From the records below, copy the lines that include "computer".
*** EXTRACTED ENTRIES Section Begins ***
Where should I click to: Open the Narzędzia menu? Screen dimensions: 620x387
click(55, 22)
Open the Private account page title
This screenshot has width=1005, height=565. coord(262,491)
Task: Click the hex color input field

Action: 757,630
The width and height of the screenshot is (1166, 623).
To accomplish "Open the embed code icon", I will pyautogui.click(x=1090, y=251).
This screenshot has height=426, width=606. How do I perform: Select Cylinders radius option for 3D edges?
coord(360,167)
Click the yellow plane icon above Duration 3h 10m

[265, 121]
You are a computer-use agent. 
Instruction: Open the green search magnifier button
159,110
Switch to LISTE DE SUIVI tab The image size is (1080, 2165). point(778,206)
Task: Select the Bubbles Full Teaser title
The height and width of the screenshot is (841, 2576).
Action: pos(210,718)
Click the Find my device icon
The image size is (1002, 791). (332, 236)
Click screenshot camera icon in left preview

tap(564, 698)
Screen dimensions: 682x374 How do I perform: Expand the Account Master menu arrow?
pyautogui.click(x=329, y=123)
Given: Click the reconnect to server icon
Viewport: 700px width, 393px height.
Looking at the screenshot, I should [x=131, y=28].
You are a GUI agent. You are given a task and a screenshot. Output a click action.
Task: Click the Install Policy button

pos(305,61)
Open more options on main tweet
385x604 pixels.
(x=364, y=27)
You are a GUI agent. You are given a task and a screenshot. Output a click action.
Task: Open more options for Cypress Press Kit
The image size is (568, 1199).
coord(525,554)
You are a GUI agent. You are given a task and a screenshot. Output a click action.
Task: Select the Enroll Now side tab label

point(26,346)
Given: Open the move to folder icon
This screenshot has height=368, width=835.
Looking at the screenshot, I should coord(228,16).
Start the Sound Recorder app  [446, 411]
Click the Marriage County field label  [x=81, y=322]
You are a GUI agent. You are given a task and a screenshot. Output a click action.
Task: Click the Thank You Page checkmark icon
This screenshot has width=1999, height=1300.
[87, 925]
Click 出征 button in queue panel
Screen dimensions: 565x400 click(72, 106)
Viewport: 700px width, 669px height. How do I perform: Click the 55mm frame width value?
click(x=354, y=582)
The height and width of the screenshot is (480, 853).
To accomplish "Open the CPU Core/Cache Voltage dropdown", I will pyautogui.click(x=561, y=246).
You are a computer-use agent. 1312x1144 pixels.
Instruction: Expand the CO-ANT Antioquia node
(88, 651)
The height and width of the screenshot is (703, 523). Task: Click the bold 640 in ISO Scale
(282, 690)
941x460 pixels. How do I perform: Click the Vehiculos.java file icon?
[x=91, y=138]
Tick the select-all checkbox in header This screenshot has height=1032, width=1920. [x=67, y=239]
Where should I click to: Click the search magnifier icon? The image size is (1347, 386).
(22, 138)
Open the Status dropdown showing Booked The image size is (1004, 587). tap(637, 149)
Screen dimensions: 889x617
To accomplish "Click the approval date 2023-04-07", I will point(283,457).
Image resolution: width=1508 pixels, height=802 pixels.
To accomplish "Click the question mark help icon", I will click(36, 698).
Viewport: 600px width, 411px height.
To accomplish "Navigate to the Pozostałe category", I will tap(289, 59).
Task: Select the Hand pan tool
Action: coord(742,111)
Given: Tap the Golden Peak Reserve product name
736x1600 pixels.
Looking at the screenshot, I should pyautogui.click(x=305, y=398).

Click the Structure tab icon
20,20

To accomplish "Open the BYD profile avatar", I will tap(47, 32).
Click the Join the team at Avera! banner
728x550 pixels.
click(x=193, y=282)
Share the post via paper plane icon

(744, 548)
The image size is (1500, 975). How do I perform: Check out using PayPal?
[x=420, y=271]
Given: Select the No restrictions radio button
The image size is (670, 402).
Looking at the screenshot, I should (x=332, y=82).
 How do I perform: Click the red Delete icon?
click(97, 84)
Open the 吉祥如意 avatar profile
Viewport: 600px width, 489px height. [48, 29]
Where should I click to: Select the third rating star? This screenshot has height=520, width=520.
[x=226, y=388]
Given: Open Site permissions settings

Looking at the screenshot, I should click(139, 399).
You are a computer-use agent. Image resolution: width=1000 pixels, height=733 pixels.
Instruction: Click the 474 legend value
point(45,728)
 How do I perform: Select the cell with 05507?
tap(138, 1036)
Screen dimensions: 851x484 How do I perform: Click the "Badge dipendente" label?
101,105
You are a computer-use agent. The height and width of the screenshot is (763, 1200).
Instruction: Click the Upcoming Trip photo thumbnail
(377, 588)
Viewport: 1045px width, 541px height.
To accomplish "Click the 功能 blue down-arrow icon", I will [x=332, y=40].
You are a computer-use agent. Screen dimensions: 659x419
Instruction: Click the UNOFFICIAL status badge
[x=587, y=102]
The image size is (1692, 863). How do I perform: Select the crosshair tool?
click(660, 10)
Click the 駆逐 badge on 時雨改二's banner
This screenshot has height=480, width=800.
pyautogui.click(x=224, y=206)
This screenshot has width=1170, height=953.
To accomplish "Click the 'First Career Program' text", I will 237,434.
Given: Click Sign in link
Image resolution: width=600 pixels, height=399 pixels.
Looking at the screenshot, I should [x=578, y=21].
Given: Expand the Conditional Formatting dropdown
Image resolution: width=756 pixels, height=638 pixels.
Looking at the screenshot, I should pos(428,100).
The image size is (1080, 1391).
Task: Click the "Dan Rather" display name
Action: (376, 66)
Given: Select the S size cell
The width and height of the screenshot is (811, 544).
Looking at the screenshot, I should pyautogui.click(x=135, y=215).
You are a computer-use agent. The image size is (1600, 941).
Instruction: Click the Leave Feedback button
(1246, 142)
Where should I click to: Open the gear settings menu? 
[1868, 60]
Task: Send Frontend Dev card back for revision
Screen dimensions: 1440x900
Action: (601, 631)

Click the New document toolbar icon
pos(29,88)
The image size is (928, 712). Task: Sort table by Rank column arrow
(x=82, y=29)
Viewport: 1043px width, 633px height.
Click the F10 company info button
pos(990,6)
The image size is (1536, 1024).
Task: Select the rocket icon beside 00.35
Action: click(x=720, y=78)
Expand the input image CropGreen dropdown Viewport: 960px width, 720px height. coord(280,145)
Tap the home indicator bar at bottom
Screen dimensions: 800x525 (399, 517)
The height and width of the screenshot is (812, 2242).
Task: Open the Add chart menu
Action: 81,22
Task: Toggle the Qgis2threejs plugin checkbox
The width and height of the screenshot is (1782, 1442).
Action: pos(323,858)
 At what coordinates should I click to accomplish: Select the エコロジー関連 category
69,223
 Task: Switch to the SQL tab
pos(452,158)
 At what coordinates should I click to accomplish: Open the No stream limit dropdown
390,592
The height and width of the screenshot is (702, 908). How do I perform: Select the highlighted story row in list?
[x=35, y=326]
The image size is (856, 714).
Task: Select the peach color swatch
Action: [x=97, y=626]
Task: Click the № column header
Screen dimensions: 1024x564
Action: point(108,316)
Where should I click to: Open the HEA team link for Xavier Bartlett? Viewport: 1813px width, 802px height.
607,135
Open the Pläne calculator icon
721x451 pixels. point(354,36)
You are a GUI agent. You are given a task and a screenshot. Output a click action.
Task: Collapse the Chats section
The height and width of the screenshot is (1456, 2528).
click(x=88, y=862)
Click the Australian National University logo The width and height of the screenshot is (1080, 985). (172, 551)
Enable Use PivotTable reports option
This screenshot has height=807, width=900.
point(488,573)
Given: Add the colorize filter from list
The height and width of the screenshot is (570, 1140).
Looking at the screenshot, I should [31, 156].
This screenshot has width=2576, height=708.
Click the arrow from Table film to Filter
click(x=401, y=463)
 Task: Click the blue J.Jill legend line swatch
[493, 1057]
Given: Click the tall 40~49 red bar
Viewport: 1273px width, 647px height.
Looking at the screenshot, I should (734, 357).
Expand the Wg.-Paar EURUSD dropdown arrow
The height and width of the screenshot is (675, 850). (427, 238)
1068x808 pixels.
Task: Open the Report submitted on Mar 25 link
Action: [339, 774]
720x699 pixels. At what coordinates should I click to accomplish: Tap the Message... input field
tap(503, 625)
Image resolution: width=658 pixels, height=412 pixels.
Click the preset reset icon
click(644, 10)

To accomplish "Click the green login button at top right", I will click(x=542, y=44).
*** EXTRACTED ENTRIES Section Ends ***
-- FINISHED TASK --
You are a computer-use agent. 
You are a computer-use agent. 1312x1144 pixels.
You are a computer-use agent. Image resolution: width=1000 pixels, height=733 pixels.
You are a computer-use agent. The height and width of the screenshot is (763, 1200).
You are a computer-use agent. Screen dimensions: 659x419
You are a computer-use agent. The image size is (1600, 941).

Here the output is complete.